▸ EXERCISE DIRECTIONS: From the text on creating value, reproduce the passage that begins at the words "Wednesday, December 3, 2008" and stops after "and economic uncertainties.".

▸ TEXT:
Our Smart experiences over the last week, make me realize that many of the themes that Reverb helps address can exhibit themselves in the most unexpected places. It sometimes seems to be everywhere if one just pays attention. I work at being observant of things that are hiding in plain sight. To realize these themes in my everyday life is rewarding. It is exciting and encouraging to see Smart incorporate these themes with success. Remember: smart, open your mind, forward thinking, passion in all things!

Wednesday, December 3, 2008

Creating Value

As we continue to shift through the new realities - the economic recession, new technology, etc - it becomes apparent to me that creating value in who we are, in what we do, and in what we choose to invest ourselves and our time is key. To me, creating value is inextricably tied to creating or connecting to a deep sense of meaning. Reconnecting to a sense of meaning, a sense of purpose, and a sense of efficacy will give us that sense of stability, familiarity, and comfort that is disrupted by the increasing pace of life and economic uncertainties.

To create a sense of value in who we are, each one of us should objectively analyze our relevance to the current reality. Take stock of our skills, our attitudes, our mindsets. Are they in sync with the needs of the job I am asked to do? Are my technology skills strong enough to compete with the younger people in my environment who seem to have been born texting and googling? If not, how can I quantify the value I have and the value I place for myself on my contributions? Maybe we have work to do in this area to make ourselves more valuable and to make our contributions more relevant and sought after.

To create a sense of meaning in what we do, each of us should intuitively examine if we love it, if we find meaning in how we invest our time and effort. I often talk with people who have lost their sense of meaning in their work. I think being able to focus on the mission and big picture of the work of the organization can make the relevance of the compartmentalized work that each of us does more meaningful and more connected to a purpose that we can value and draw inspiration from. Learning to see the big picture and to value effort toward making a vision become a reality is highly motivational and inspirational.

If one can't love or connect to what we are investing our time in, then finding a way to understand our effort as a path to a different pursuit makes the current part of the journey necessary. What do I need to learn from this experience to carry with me, to put in my toolbox, for what I am working towards doing at a later time? Understanding or having a sense of trajectory of one's own life makes each experience and each encounter of potential value and meaning.

▸ DATASET EXTRACT:
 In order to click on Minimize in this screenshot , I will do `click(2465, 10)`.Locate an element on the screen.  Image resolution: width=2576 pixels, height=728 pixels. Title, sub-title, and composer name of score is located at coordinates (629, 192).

▸ SOLUTION TO THE PROBLEM:
Wednesday, December 3, 2008

Creating Value

As we continue to shift through the new realities - the economic recession, new technology, etc - it becomes apparent to me that creating value in who we are, in what we do, and in what we choose to invest ourselves and our time is key. To me, creating value is inextricably tied to creating or connecting to a deep sense of meaning. Reconnecting to a sense of meaning, a sense of purpose, and a sense of efficacy will give us that sense of stability, familiarity, and comfort that is disrupted by the increasing pace of life and economic uncertainties.